Lay out every line of the listing below as a numbered list, omitting the blank lines.

Entries from a dataset:
--

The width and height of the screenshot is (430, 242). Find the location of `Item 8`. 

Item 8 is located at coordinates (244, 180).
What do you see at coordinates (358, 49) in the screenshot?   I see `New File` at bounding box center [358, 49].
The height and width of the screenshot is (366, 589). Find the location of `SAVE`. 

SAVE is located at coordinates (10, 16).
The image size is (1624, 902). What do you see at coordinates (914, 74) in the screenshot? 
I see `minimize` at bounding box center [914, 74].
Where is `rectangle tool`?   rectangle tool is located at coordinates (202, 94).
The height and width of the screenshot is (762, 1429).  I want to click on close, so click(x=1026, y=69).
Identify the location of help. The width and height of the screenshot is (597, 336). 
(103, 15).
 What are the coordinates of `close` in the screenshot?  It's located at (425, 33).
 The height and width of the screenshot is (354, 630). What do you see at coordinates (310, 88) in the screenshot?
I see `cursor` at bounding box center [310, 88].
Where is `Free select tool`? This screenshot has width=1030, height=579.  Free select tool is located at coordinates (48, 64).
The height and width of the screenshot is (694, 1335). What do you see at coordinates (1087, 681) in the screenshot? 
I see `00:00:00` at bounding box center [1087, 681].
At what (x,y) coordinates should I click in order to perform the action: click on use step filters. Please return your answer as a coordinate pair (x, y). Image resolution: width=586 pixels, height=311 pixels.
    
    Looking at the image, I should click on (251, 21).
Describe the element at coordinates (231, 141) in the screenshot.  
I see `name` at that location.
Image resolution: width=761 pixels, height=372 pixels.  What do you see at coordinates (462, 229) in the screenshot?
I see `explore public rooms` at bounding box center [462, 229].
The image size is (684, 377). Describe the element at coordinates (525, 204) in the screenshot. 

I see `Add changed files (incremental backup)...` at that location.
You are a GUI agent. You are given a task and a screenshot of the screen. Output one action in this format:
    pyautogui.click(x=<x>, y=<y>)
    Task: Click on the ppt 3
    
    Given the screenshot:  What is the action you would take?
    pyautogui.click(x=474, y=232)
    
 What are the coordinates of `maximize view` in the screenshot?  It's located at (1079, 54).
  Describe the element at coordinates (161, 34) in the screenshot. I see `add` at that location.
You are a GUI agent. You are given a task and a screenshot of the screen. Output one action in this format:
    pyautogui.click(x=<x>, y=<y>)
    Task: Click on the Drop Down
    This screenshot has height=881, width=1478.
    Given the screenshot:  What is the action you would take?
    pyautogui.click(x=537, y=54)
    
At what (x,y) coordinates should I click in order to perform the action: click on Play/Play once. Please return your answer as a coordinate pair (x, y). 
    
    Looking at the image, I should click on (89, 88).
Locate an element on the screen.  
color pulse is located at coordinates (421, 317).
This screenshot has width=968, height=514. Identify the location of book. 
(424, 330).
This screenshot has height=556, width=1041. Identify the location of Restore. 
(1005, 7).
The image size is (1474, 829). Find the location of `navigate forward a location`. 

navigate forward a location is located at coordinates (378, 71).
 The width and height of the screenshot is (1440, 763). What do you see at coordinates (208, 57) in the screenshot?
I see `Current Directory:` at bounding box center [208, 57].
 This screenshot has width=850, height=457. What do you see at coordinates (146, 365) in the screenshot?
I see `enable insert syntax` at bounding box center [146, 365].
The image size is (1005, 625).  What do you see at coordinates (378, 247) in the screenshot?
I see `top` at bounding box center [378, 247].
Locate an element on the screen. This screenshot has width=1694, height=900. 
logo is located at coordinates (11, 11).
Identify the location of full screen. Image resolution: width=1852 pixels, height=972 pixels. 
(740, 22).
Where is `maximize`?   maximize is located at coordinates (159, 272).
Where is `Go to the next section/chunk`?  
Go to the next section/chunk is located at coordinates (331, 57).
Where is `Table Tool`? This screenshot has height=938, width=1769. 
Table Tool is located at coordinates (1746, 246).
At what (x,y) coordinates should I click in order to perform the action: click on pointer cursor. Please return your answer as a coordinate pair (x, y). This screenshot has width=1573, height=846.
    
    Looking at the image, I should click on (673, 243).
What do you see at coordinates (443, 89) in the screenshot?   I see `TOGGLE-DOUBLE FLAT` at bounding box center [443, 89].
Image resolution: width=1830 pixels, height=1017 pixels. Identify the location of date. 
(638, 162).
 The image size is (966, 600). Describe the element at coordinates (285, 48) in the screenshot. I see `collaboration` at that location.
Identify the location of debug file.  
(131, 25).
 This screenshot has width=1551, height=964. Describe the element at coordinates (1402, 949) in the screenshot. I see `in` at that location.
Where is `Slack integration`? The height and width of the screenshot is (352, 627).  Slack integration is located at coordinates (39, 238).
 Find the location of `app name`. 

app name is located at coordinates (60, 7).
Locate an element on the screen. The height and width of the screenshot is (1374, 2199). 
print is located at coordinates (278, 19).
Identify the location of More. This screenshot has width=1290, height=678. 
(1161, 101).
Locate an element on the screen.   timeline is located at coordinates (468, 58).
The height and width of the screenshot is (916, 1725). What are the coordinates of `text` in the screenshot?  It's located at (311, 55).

--

• **Reply**
1. The width and height of the screenshot is (430, 242). Find the location of `Item 8`. 
2. Item 8 is located at coordinates (244, 180).
3. What do you see at coordinates (358, 49) in the screenshot?   I see `New File` at bounding box center [358, 49].
4. The height and width of the screenshot is (366, 589). Find the location of `SAVE`. 
5. SAVE is located at coordinates (10, 16).
6. The image size is (1624, 902). What do you see at coordinates (914, 74) in the screenshot? 
7. I see `minimize` at bounding box center [914, 74].
8. Where is `rectangle tool`?   rectangle tool is located at coordinates (202, 94).
9. The height and width of the screenshot is (762, 1429).  I want to click on close, so click(x=1026, y=69).
10. Identify the location of help. The width and height of the screenshot is (597, 336). 
11. (103, 15).
12.  What are the coordinates of `close` in the screenshot?  It's located at (425, 33).
13.  The height and width of the screenshot is (354, 630). What do you see at coordinates (310, 88) in the screenshot?
14. I see `cursor` at bounding box center [310, 88].
15. Where is `Free select tool`? This screenshot has width=1030, height=579.  Free select tool is located at coordinates (48, 64).
16. The height and width of the screenshot is (694, 1335). What do you see at coordinates (1087, 681) in the screenshot? 
17. I see `00:00:00` at bounding box center [1087, 681].
18. At what (x,y) coordinates should I click in order to perform the action: click on use step filters. Please return your answer as a coordinate pair (x, y). Image resolution: width=586 pixels, height=311 pixels.
19.     Looking at the image, I should click on (251, 21).
20. Describe the element at coordinates (231, 141) in the screenshot.  
21. I see `name` at that location.
22. Image resolution: width=761 pixels, height=372 pixels.  What do you see at coordinates (462, 229) in the screenshot?
23. I see `explore public rooms` at bounding box center [462, 229].
24. The image size is (684, 377). Describe the element at coordinates (525, 204) in the screenshot. 
25. I see `Add changed files (incremental backup)...` at that location.
26. You are a GUI agent. You are given a task and a screenshot of the screen. Output one action in this format:
27.     pyautogui.click(x=<x>, y=<y>)
28.     Task: Click on the ppt 3
29.     Given the screenshot:  What is the action you would take?
30.     pyautogui.click(x=474, y=232)
31.  What are the coordinates of `maximize view` in the screenshot?  It's located at (1079, 54).
32.   Describe the element at coordinates (161, 34) in the screenshot. I see `add` at that location.
33. You are a GUI agent. You are given a task and a screenshot of the screen. Output one action in this format:
34.     pyautogui.click(x=<x>, y=<y>)
35.     Task: Click on the Drop Down
36.     This screenshot has height=881, width=1478.
37.     Given the screenshot:  What is the action you would take?
38.     pyautogui.click(x=537, y=54)
39. At what (x,y) coordinates should I click in order to perform the action: click on Play/Play once. Please return your answer as a coordinate pair (x, y). 
40.     Looking at the image, I should click on (89, 88).
41. Locate an element on the screen.  
42. color pulse is located at coordinates (421, 317).
43. This screenshot has width=968, height=514. Identify the location of book. 
44. (424, 330).
45. This screenshot has height=556, width=1041. Identify the location of Restore. 
46. (1005, 7).
47. The image size is (1474, 829). Find the location of `navigate forward a location`. 
48. navigate forward a location is located at coordinates (378, 71).
49.  The width and height of the screenshot is (1440, 763). What do you see at coordinates (208, 57) in the screenshot?
50. I see `Current Directory:` at bounding box center [208, 57].
51.  This screenshot has width=850, height=457. What do you see at coordinates (146, 365) in the screenshot?
52. I see `enable insert syntax` at bounding box center [146, 365].
53. The image size is (1005, 625).  What do you see at coordinates (378, 247) in the screenshot?
54. I see `top` at bounding box center [378, 247].
55. Locate an element on the screen. This screenshot has width=1694, height=900. 
56. logo is located at coordinates (11, 11).
57. Identify the location of full screen. Image resolution: width=1852 pixels, height=972 pixels. 
58. (740, 22).
59. Where is `maximize`?   maximize is located at coordinates (159, 272).
60. Where is `Go to the next section/chunk`?  
61. Go to the next section/chunk is located at coordinates (331, 57).
62. Where is `Table Tool`? This screenshot has height=938, width=1769. 
63. Table Tool is located at coordinates (1746, 246).
64. At what (x,y) coordinates should I click in order to perform the action: click on pointer cursor. Please return your answer as a coordinate pair (x, y). This screenshot has width=1573, height=846.
65.     Looking at the image, I should click on (673, 243).
66. What do you see at coordinates (443, 89) in the screenshot?   I see `TOGGLE-DOUBLE FLAT` at bounding box center [443, 89].
67. Image resolution: width=1830 pixels, height=1017 pixels. Identify the location of date. 
68. (638, 162).
69.  The image size is (966, 600). Describe the element at coordinates (285, 48) in the screenshot. I see `collaboration` at that location.
70. Identify the location of debug file.  
71. (131, 25).
72.  This screenshot has width=1551, height=964. Describe the element at coordinates (1402, 949) in the screenshot. I see `in` at that location.
73. Where is `Slack integration`? The height and width of the screenshot is (352, 627).  Slack integration is located at coordinates (39, 238).
74.  Find the location of `app name`. 
75. app name is located at coordinates (60, 7).
76. Locate an element on the screen. The height and width of the screenshot is (1374, 2199). 
77. print is located at coordinates (278, 19).
78. Identify the location of More. This screenshot has width=1290, height=678. 
79. (1161, 101).
80. Locate an element on the screen.   timeline is located at coordinates (468, 58).
81. The height and width of the screenshot is (916, 1725). What are the coordinates of `text` in the screenshot?  It's located at (311, 55).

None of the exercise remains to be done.